By this time, in South India, the problem of not having surnames was circumvented by having an initial. So my husband Philip Dhinakar became J. Philip Dhinakar. The J was for Johnson of course.

When I married Philip Dhinakar, I could hardly wait to change my surname. Maybe I shouldn’t have been so eager for change, especially considering that my father had gone through so much to achieve a surname for the family and ended up with no son to perpetuate it.

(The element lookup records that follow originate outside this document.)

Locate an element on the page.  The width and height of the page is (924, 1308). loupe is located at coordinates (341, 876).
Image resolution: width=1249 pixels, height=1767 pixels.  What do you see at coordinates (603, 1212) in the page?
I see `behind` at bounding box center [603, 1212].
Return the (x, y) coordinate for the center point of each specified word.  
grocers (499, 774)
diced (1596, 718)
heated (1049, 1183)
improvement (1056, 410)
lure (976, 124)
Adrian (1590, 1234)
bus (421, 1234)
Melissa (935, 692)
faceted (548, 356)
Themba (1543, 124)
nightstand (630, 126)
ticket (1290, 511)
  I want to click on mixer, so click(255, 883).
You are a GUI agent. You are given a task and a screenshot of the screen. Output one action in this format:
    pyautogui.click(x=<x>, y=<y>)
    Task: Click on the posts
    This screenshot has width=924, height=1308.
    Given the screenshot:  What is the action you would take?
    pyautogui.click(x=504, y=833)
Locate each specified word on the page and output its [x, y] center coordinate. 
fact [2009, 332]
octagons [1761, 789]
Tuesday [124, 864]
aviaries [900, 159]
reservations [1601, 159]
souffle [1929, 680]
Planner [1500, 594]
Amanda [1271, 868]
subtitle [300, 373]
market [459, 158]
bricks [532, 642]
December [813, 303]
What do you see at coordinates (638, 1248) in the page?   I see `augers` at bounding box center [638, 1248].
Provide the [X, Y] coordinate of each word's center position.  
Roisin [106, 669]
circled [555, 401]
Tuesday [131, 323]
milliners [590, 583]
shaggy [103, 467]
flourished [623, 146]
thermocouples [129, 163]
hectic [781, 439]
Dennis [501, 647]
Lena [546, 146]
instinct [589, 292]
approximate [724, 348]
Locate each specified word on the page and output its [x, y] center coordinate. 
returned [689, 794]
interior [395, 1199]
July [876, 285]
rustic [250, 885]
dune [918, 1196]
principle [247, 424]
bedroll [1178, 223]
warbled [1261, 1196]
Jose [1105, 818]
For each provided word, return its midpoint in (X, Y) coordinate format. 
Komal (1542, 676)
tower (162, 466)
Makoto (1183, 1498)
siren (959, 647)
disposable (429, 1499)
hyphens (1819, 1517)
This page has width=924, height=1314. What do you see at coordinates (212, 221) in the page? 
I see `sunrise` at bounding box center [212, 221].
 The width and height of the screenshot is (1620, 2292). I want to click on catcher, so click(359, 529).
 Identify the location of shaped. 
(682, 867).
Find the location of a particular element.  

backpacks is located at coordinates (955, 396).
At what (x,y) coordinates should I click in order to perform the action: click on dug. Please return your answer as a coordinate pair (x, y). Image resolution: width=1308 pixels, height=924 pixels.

So let me digress to tell you my father’s story. When my father, the ninth child, was born, my grandfather looked at him and said: This my son shall be named Bernard Wilson Gnana Baktarmitran. Gnana meant wisdom; perhaps the need for wisdom was felt so accutely in this family, that every other person had this name. Bernard stood for Bernard of Clairvaux, who penned O Sacred Head Now Wounded. But the name Baktarmitran was the one that my grandfather was so proud of, because he had created it. It meant “pious man + friend”. Because he was called Wilson, somehow my poor father survived his childhood and his name.  When he was about to go to the United States to study, he felt it was phoney to have Western names. So he removed Bernard and toned down the Wilson to a W and became G.W. Baktarmitran.

Many years later, and after I was born, when we lived peacefully in Calcutta as the Baktarmitrans, we came across many people with their names beginning with Bhakta, and my name-concious father felt that if he changed the spelling of his name, just a wee bit, to Bhaktamitran from Baktarmitran, he would at least share the beginning of his name with others. So it was that by the time our family left Calcutta, when I was eight, we were the Bhaktamitrans. Bhatkta was a known name and Mitran was a known name. Still, we were the only ones on the planet with this compound name, and with no male heir, the name was doomed to blaze across the sky like a shooting star and fizzle out in due course.

I was the youngest daughter-in-law to become part of the Johnson clan. All I knew was that I wanted to take on one of my husband’s names. So I could be Mrs. Philip or Mrs. Dhinakar, and I chose the latter. We daughters-in-law sometimes referred to our husbands as the Johnson family but we ourselves were Mrs. Gnanasekhar, Mrs. Surendar, and Mrs. Dhinakar—three different surnames. For our husbands the Johnson was dormant in the initial J. But not for long.

To their horror, they found that when they applied and got their passports, their initials had been expanded and they all ended up with Johnson as their first names—three brothers named Johnson.